A couple of months ago I decided to do something I never thought I would do. I cut the cord. Sort of.
In December I decided to cancel my cable. The bill was getting too high and I have been watching less and less traditional TV. Many of the shows I watch over the past few years have ended or I lost interest in them (looking at you The Walking Dead). Many of the shows I continued to watch I found I could watch the next day on Hulu, of which I was a subscriber. I also found many new shows that rivaled the quality of network and cable shows, even premium cable shows, on Hulu and Netflix. So, I made the decision to cut the cord.

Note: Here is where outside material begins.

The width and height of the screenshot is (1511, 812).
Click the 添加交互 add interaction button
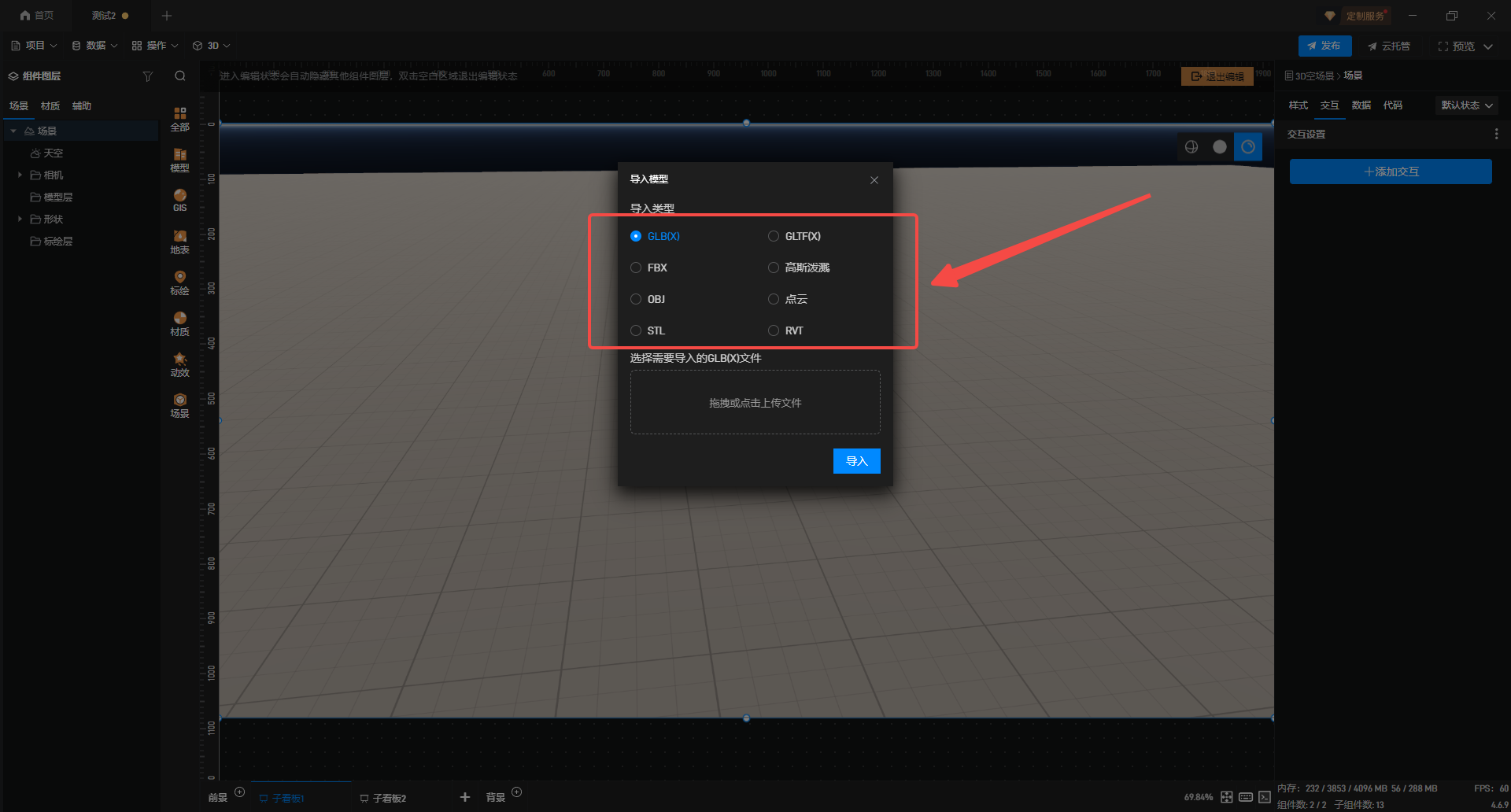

Currently, I subscribe to Netflix, Hulu, Amazon (a bonus of my Prime shipping subscription) and HBO Now. The only show that I currently watch but cannot get on these services is AMC’s Better Call Saul. Well, that was the case until this week. Charter, the cable company in my area, is offering their version of the Sling TV service called Charter Spectrum Stream. For $20 a month you get some popular cable channels (TBS, FX, ESPN, and AMC among others) plus either HBO or Showtime. So for $5 more a month I can get HBO plus some other cable channels including AMC for Better Call Saul. I can then cancel HBO Now. One of the other upsides to the service is that you get the local channels (even the alternate HD local channels that no one ever watches). This was great for me since, even with an antenna, I couldn’t get any local channels over the air (not entirely true. If I touched a co-ax cable to the window frame and grounding the signal, I could get 3-4 local channels. Trust me, it works).
This is almost TV as I want it to be. I am paying for the channels I watch the most and can watch my shows whenever I want without the added cost of a DVR. It will be interesting to see how this continues to evolve over the next few years as more and more people cut the cord and opt to watch TV in non-traditional ways. The only thing I have yet to figure out is how to watch Cardinals baseball this summer (without using MLB at Bat and a DNS routing service). I think sports will be the last hope that traditional cable and satellite subscriptions have. Once the various leagues wake up to the potential of offering sports without a cable subscription, I will be set. But I’m not holding my breath.